[Task brief]
Once you reach the line with "Given: Expand 割引特典を得るには link", copy it and every line after it exactly, up to the end of the data. Omit the pictures.

[Information given]

__________________________________________________

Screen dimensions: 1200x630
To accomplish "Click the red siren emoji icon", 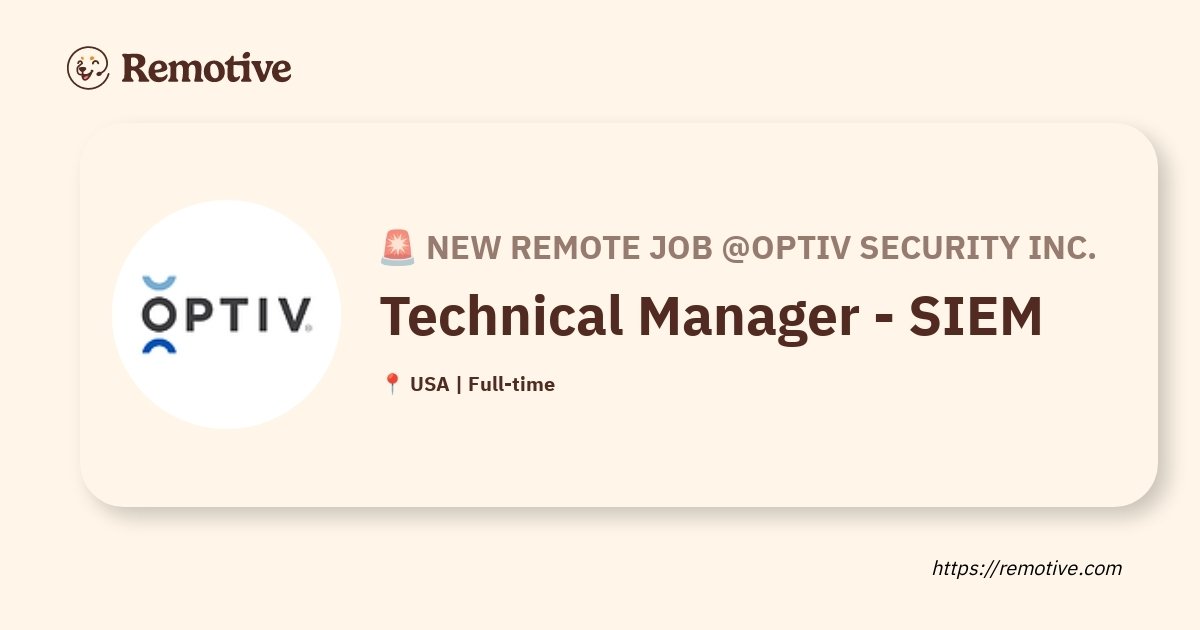I will 397,247.
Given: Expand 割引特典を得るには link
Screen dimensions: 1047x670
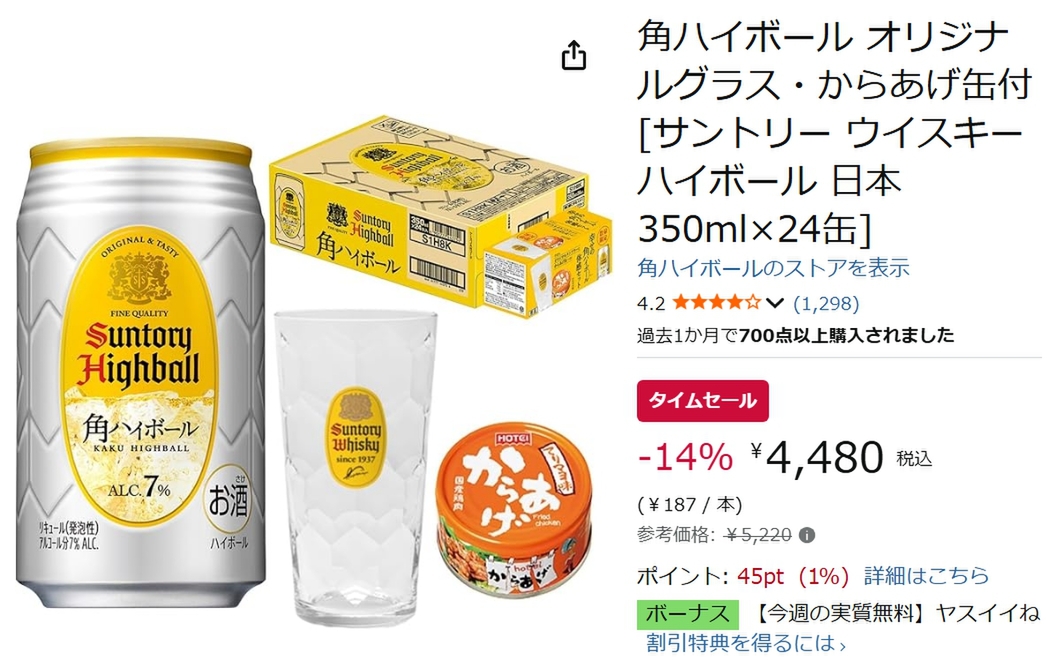Looking at the screenshot, I should tap(746, 643).
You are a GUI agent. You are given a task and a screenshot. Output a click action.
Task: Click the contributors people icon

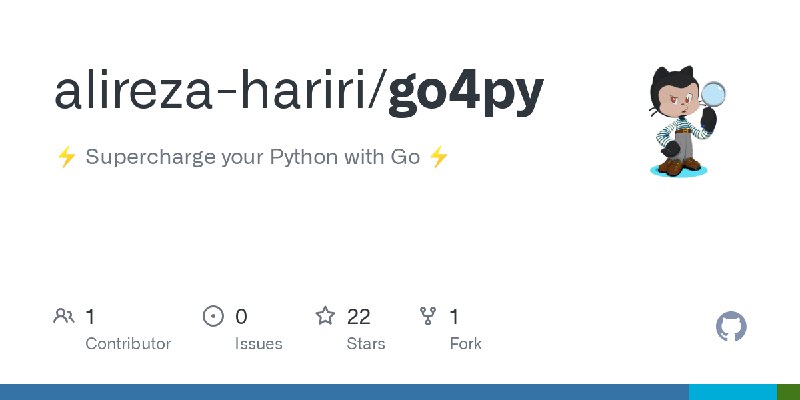[64, 316]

__________________________________________________

[Solution to this task]
Given: Expand 割引特典を得るには link
Screen dimensions: 1047x670
Looking at the screenshot, I should tap(746, 643).
You are a GUI agent. You are given a task and a screenshot. Output a click action.
Task: Click the contributors people icon

[64, 316]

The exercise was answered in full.